GUNSHOT WOUNDS OF THE EXTREMITIES.
These injuries, always very numerous in warfare, offer many subjects of consideration for the military surgeon. No class of wounds includes so many cases that fall under his prolonged care as this. A large proportion of wounds of the head and trunk are immediately fatal, or from the commencement contain the elements of fatal results; while wounds of the extremities, if those of the thigh be excepted, are free from this extremely serious character. The treatment to be pursued, including questions of conservation, resection, amputation, and the proper time for the adoption of these latter if determined upon, often demands the closest attention of the surgeon.
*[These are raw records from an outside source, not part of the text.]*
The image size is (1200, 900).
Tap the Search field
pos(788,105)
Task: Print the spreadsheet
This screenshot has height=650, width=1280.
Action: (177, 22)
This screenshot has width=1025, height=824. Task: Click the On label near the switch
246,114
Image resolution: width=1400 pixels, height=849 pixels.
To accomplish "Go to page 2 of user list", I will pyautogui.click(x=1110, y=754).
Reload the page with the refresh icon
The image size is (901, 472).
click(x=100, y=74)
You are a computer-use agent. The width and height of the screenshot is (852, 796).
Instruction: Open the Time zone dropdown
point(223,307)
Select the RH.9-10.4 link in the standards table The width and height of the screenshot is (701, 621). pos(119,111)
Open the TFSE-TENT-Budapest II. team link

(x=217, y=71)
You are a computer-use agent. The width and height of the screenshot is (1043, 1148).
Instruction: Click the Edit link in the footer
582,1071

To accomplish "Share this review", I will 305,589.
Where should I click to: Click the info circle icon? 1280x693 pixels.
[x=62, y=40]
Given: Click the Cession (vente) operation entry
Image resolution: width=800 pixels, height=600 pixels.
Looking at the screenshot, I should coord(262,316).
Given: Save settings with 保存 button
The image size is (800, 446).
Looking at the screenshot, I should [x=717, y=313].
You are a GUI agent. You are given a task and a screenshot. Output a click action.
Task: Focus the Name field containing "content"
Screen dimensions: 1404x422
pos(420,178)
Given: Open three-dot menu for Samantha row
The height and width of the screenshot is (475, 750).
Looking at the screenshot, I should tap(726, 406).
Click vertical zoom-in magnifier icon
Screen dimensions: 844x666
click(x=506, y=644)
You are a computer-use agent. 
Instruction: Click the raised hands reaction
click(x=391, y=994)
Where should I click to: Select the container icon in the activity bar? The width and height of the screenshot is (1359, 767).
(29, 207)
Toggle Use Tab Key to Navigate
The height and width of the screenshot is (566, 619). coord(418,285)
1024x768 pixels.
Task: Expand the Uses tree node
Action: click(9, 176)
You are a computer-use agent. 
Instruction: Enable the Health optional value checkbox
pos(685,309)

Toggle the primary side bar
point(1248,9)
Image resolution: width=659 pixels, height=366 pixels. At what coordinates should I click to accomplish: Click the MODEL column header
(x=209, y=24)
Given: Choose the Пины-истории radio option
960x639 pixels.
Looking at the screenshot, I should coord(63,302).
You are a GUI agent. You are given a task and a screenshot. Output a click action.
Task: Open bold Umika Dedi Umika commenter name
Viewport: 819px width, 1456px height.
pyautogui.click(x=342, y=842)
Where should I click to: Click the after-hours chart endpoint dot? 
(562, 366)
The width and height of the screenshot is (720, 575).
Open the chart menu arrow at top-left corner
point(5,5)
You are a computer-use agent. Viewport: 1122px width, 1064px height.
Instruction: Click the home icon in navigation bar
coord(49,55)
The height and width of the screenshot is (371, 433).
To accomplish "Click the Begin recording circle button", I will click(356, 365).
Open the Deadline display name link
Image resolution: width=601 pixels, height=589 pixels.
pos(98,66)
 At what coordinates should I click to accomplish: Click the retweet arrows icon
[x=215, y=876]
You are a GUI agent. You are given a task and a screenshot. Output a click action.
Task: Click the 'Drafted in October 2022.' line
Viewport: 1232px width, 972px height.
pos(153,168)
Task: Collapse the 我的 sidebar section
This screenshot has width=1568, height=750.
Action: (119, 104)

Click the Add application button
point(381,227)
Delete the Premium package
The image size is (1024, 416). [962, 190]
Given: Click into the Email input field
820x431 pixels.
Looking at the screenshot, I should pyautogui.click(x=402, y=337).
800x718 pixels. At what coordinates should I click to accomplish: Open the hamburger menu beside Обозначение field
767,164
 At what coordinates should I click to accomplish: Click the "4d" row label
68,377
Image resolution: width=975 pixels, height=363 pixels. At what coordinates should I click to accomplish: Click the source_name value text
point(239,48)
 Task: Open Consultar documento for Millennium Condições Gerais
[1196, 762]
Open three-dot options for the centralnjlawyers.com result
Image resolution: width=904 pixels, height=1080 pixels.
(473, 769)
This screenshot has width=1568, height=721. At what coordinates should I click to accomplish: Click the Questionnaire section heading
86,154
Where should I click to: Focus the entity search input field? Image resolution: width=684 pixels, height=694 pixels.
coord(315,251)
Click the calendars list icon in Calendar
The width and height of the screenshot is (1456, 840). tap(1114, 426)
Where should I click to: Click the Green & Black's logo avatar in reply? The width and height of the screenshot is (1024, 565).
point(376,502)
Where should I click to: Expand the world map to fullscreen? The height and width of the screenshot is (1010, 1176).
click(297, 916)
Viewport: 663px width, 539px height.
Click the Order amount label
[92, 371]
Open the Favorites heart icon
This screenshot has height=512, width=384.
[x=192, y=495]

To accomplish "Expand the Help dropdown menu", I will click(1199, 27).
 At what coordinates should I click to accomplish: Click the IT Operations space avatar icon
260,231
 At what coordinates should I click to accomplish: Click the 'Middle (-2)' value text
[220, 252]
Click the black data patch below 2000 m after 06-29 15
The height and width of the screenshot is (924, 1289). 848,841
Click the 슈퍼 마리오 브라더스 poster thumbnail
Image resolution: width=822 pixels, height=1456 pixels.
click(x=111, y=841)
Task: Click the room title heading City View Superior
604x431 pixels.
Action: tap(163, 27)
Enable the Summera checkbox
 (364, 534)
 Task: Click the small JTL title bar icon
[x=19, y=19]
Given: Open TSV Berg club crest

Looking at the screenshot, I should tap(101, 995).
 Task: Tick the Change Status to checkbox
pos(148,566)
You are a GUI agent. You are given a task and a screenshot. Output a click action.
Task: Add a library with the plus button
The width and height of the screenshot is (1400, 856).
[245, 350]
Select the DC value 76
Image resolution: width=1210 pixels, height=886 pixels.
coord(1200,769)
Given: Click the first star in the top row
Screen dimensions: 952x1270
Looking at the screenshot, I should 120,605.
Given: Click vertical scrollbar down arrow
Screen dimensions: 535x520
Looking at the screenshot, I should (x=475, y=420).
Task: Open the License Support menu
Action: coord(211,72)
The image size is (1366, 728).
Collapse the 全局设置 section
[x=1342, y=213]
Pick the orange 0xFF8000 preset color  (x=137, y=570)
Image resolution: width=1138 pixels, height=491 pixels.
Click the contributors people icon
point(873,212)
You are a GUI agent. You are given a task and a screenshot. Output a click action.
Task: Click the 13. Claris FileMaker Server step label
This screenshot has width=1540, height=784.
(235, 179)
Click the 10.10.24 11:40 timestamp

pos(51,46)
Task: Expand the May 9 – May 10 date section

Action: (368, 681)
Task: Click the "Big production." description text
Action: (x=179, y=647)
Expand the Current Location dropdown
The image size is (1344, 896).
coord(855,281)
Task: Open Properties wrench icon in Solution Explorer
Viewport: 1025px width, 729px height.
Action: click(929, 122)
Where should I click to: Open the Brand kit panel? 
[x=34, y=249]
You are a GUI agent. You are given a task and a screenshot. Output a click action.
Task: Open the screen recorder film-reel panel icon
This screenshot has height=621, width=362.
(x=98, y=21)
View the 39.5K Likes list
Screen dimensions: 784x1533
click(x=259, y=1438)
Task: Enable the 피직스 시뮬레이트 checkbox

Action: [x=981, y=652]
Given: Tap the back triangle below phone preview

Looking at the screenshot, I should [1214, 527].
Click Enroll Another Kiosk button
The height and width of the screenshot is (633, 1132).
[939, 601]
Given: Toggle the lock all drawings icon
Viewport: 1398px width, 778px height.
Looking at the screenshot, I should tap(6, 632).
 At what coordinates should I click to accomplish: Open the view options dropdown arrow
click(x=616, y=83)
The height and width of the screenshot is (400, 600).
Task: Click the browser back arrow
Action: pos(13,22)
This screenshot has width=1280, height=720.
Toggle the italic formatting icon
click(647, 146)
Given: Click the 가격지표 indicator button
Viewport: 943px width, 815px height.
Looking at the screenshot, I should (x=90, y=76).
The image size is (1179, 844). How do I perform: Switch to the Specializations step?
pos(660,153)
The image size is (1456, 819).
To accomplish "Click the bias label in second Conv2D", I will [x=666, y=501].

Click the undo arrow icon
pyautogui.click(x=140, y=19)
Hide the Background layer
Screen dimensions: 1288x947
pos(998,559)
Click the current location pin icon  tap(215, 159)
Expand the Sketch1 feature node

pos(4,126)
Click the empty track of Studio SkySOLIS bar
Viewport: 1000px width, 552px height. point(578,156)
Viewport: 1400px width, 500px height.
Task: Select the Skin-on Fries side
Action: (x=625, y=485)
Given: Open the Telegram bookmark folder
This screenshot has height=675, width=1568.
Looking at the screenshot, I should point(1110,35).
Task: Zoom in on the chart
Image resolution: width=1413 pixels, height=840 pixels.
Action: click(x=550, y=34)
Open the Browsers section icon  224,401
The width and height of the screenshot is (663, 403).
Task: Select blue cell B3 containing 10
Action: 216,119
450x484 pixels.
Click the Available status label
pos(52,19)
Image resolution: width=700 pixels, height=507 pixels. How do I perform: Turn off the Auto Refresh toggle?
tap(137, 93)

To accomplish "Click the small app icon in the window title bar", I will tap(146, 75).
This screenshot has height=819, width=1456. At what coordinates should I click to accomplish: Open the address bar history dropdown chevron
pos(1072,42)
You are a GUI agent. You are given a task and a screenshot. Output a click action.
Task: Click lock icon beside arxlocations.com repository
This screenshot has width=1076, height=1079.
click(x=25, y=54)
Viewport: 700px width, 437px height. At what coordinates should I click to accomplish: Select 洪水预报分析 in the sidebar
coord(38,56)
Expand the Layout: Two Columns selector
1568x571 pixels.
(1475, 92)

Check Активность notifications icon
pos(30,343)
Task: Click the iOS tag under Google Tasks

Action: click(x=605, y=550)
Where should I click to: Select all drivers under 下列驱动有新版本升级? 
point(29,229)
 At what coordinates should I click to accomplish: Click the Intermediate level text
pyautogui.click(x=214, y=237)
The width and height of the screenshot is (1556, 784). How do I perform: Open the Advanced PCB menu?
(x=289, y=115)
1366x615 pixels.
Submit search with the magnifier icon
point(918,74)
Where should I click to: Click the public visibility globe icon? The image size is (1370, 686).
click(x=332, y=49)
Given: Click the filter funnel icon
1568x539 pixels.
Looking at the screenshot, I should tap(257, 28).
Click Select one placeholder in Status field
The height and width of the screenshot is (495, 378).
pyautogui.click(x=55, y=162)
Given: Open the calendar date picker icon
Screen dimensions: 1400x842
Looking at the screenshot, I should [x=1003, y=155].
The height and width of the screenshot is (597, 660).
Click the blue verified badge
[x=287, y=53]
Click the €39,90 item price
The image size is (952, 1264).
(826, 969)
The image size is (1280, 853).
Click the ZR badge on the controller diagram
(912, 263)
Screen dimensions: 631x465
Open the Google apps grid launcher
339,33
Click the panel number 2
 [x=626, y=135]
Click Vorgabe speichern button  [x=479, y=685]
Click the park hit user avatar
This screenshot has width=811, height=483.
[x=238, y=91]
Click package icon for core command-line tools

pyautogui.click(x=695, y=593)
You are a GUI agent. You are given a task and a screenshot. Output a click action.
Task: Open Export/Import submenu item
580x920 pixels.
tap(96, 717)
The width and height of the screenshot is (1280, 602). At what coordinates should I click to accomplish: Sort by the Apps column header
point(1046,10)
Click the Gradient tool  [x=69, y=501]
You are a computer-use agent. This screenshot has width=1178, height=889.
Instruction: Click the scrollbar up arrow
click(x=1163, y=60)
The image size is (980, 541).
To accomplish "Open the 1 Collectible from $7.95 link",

These subjects will be considered in their general bearing in other parts of this work, and only those points especially connected with the circumstances of warfare will be here referred to.
Gunshot wounds of the extremities divide themselves into flesh wounds and contusions, and those complicated with fracture of one or more bones. Flesh wounds may be simple, and these offer few peculiarities, whatever their site; or they may be accompanied with lesion to nerves, or blood-vessels, or both, and these usually increase in gravity in proportion as they approach the trunk.
When complicated with fracture, the lesion is usually rendered compound by the direct contact of the projectile with the bone injured; but the fracture is sometimes simple, when caused by indirect projectiles, such as stones or splinters, or by spent balls. These injuries are liable to become further aggravated by the fracture extending into or being complicated with an opening of one of the joints. Joints may be contused or opened by projectiles, without apparent lesion of any portion of the bones entering into their composition; but these are exceptions to the usual order of such cases from gunshot.